What is the "VERSION" in "cmake_minimum_required(VERSION 3.10)”
I am just wondering what the VERSION part is syntactically?
A string. VERSION. Nothing special.
Is it a unquoted argument?
Yes.
why do we even need to specify this argument explicitly??
To preserve forward compatibility. The idea is that maybe in the feature there will be cmake_minimum_required(DATE 2021-11-03) or similar, for example.
Is there some kind of string concatenation here?
No. It is set explicitly.
So I can use set_minimum_required(XXX <some_value>) to sent an arbitrary variable with the name CMAKE_MINIMUM_REQUIRED_XXX to <some_value>?
No.
Some variables are required to be manipulated and some are optional.

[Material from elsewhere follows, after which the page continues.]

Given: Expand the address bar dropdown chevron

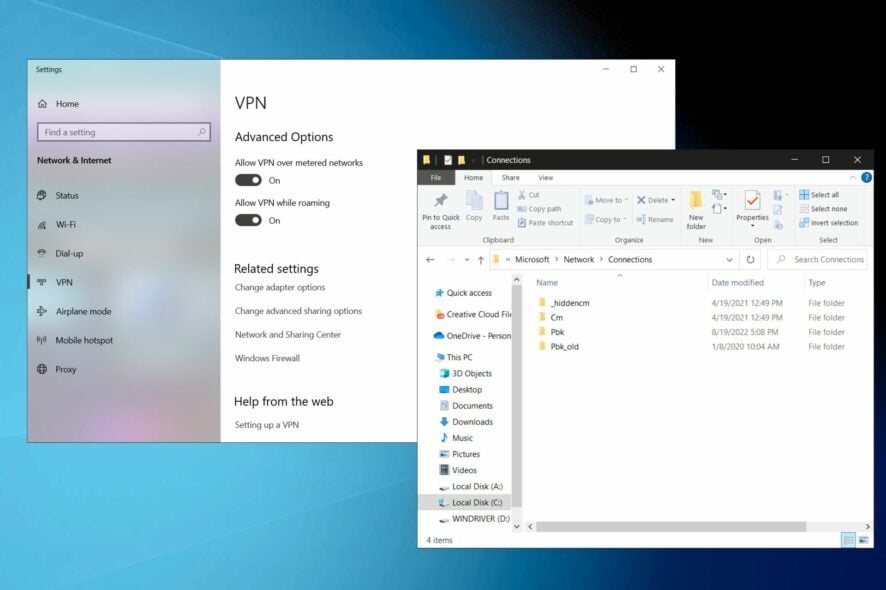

CMake argument parsing is really crude and simple. It's basically in shell pseudocode if $1 == "VERSION" then check_version($2) else error. How you call those strings is really up to your interpretation that depends on the context, in the context of cmake_minimum_required, sure VERSION is a "keyword". Or a "special required argument". Or similar.
All function arguments are strings, and functions compare them to other strings and execute logic upon that. There are no other variable types. Lists are strings, list elements are separated by ; character in a string.
And the implementation of cmake_minimum_required is here: https://gitlab.kitware.com/cmake/cmake/-/blob/master/Source/cmCMakeMinimumRequired.cxx#L29 . Funny, it looks like the parsing is in a loop, so doing cmake_minimum_required(VERSION VERSION VERSION VERSION 3.11) works as fine.

I think the input to a CMake command can be classified as 3 types:
keyword argument (also called option)
positional argument
variable arguments (like ... in C)
For 1, Like the VERSION in cmake_minimum_required, whose value follows it immediately. It is called keyword or option.
For 2, Such argument has a formal name and is referenced through that name within the command body.
For 3, the argument can be referenced with ARGV, ARGN, ARGVC.
I also see marker argument somewhere. But I forget where. Horrible syntax...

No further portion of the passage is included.